Pagination Patterns
NoETL supports multiple HTTP pagination patterns for efficiently fetching large datasets from APIs.
Complete, tested pagination playbooks are available in the repository:
Overview
When fetching paginated data, use the loop.pagination block on HTTP steps:
- step: fetch_all_data
tool: http
method: GET
endpoint: "https://api.example.com/data"
params:
page: 1
loop:
pagination:
type: response_based
continue_while: "{{ response.data.hasMore }}"
next_page:
params:
page: "{{ (response.data.page | int) + 1 }}"
merge_strategy: append
merge_path: data.items
max_iterations: 100
Pagination Types
Page-Number Pagination
The most common pattern using page and pageSize parameters:
- step: fetch_assessments
tool: http
method: GET
endpoint: "https://api.example.com/assessments"
params:
page: 1
pageSize: 10
loop:
pagination:
type: response_based
continue_while: "{{ response.data.paging.hasMore }}"
next_page:
params:
page: "{{ (response.data.paging.page | int) + 1 }}"
merge_strategy: append
merge_path: data.data
max_iterations: 50
Use Case: Most REST APIs, user-facing pagination
API Response Example:
{
"data": [
{"id": 1, "name": "Item 1"},
{"id": 2, "name": "Item 2"}
],
"paging": {
"page": 1,
"pageSize": 10,
"hasMore": true,
"total": 35
}
}
Offset-Based Pagination
SQL-style offset and limit parameters:
- step: fetch_users
tool: http
method: GET
endpoint: "https://api.example.com/users"
params:
offset: 0
limit: 10
loop:
pagination:
type: response_based
continue_while: "{{ response.data.has_more }}"
next_page:
params:
offset: "{{ (response.data.offset | int) + (response.data.limit | int) }}"
merge_strategy: append
merge_path: data.data
max_iterations: 100
Use Case: SQL-backed APIs, direct database pagination
API Response Example:
{
"data": [...],
"offset": 0,
"limit": 10,
"total": 100,
"has_more": true
}
Cursor-Based Pagination
Opaque cursor tokens for stateless navigation:
- step: fetch_events
tool: http
method: GET
endpoint: "https://api.example.com/events"
params:
cursor: ""
limit: 10
loop:
pagination:
type: response_based
continue_while: "{{ response.data.next_cursor is defined and response.data.next_cursor }}"
next_page:
params:
cursor: "{{ response.data.next_cursor }}"
merge_strategy: append
merge_path: data.events
max_iterations: 100
Use Case: GraphQL APIs, cloud services (AWS, GCP), large datasets
API Response Example:
{
"events": [...],
"next_cursor": "eyJpZCI6MTAwfQ==",
"has_more": true
}
Configuration Options
Pagination Parameters
| Parameter | Type | Required | Description |
|---|---|---|---|
type | string | Yes | Pagination type: response_based |
continue_while | string | Yes | Jinja2 condition to continue |
next_page | object | Yes | Parameters for next request |
merge_strategy | string | Yes | How to merge results: append, replace |
merge_path | string | Yes | JSON path to extract items from response |
max_iterations | int | No | Safety limit (default: 100) |
Merge Strategies
append: Accumulate items from all pages
merge_strategy: append
merge_path: data.items
# Result: [page1_items..., page2_items..., page3_items...]

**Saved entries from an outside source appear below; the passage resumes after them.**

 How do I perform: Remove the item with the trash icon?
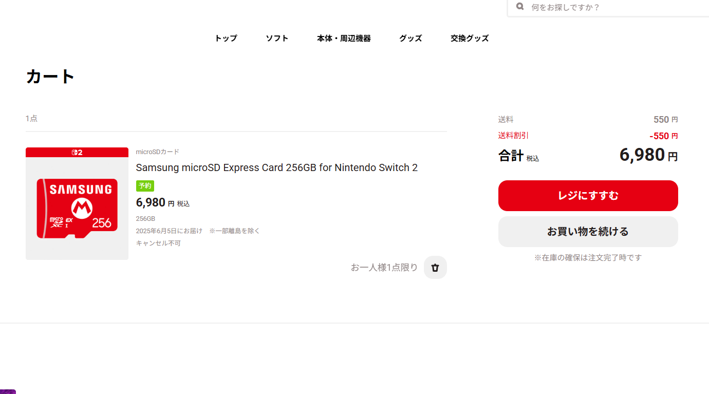[x=435, y=268]
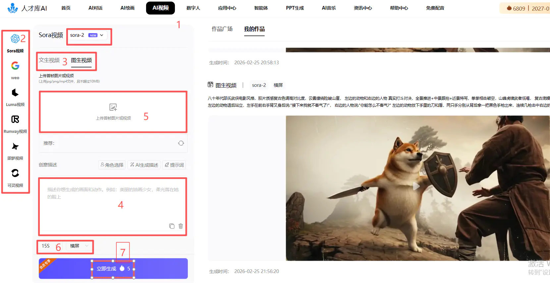Clear description with the trash icon

pyautogui.click(x=181, y=226)
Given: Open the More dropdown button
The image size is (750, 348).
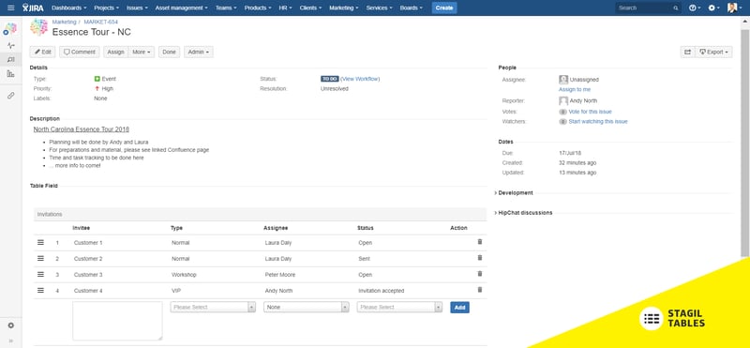Looking at the screenshot, I should (x=142, y=52).
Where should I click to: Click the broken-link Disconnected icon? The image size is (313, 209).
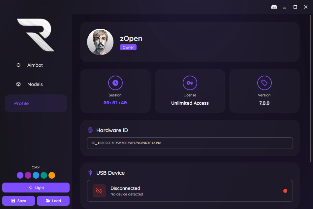tap(99, 191)

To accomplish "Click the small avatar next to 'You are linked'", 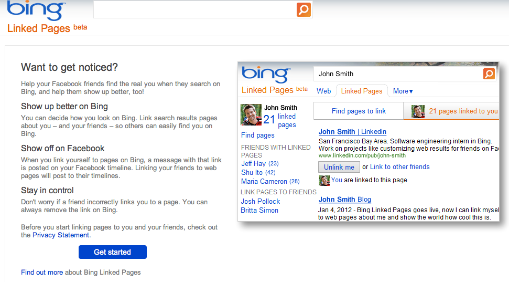I will (324, 180).
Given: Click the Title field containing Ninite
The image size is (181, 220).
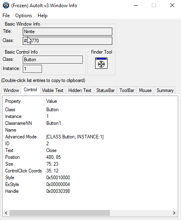Looking at the screenshot, I should (x=68, y=32).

replace: Only keep last page (useful for summary)
merge_strategy: replace
merge_path: data
# Result: {last_page_data}
Advanced Patterns
Pagination with Retry
Handle transient failures during pagination:
- step: fetch_with_retry
tool: http
method: GET
endpoint: "https://api.example.com/flaky-endpoint"
params:
page: 1
retry:
max_attempts: 3
initial_delay: 1.0
backoff_multiplier: 2.0
retryable_status_codes: [429, 500, 502, 503, 504]
loop:
pagination:
type: response_based
continue_while: "{{ response.data.hasMore }}"
next_page:
params:
page: "{{ (response.data.page | int) + 1 }}"
merge_strategy: append
merge_path: data.items
Safety Limits
Prevent infinite loops with max_iterations:
- step: limited_fetch
tool: http
method: GET
endpoint: "https://api.example.com/large-dataset"
params:
page: 1
loop:
pagination:
type: response_based
continue_while: "{{ response.data.hasMore }}"
next_page:
params:
page: "{{ (response.data.page | int) + 1 }}"
merge_strategy: append
merge_path: data.items
max_iterations: 5 # Only fetch first 5 pages
Use Case: Data sampling, cost control, time-constrained jobs
Loop with Pagination
Process multiple endpoints, each with pagination:
workflow:
- step: start
next:
- step: fetch_endpoint_data
- step: fetch_endpoint_data
tool:
kind: http
method: GET
url: "{{ current_endpoint.url }}"
params:
page: 1
loop:
in: "{{ workload.api_endpoints }}"
iterator: current_endpoint
mode: sequential
pagination:
type: response_based
continue_while: "{{ response.data.hasMore }}"
next_page:
params:
page: "{{ (response.data.page | int) + 1 }}"
merge_strategy: append
merge_path: data.items
vars:
fetched_items: "{{ result.data }}"
next:
- step: process_data
- step: process_data
tool:
kind: python
libs: {}
args:
items: "{{ vars.fetched_items }}"
endpoint_name: "{{ current_endpoint.name }}"
code: |
result = {
"endpoint": endpoint_name,
"item_count": len(items),
"status": "complete"
}
next:
- step: end
- step: end
Complete Example
Fetch all users and save to PostgreSQL:
apiVersion: noetl.io/v2
kind: Playbook
metadata:
name: paginated_data_sync
path: examples/pagination/sync_users
workload:
api_base_url: "https://api.example.com"
workflow:
- step: start
next:
- step: fetch_all_users
- step: fetch_all_users
tool: http
method: GET
endpoint: "{{ workload.api_base_url }}/users"
params:
page: 1
per_page: 100
loop:
pagination:
type: response_based
continue_while: "{{ response.data.meta.has_more }}"
next_page:
params:
page: "{{ (response.data.meta.page | int) + 1 }}"
merge_strategy: append
merge_path: data.users
max_iterations: 100
vars:
all_users: "{{ result.data }}"
next:
- step: save_to_database
- step: save_to_database
tool: postgres
auth:
type: postgres
credential: app_database
query: |
INSERT INTO users (id, email, name, created_at)
SELECT
(u->>'id')::int,
u->>'email',
u->>'name',
(u->>'created_at')::timestamp
FROM jsonb_array_elements('{{ vars.all_users | tojson }}'::jsonb) u
ON CONFLICT (id) DO UPDATE SET
email = EXCLUDED.email,
name = EXCLUDED.name
vars:
rows_affected: "{{ result.data.command_1[0].count }}"
next:
- step: log_complete
- step: log_complete
tool: python
code: |
def main(user_count, rows_affected):
return {
"status": "complete",
"users_fetched": user_count,
"rows_affected": rows_affected
}
args:
user_count: "{{ vars.all_users | length }}"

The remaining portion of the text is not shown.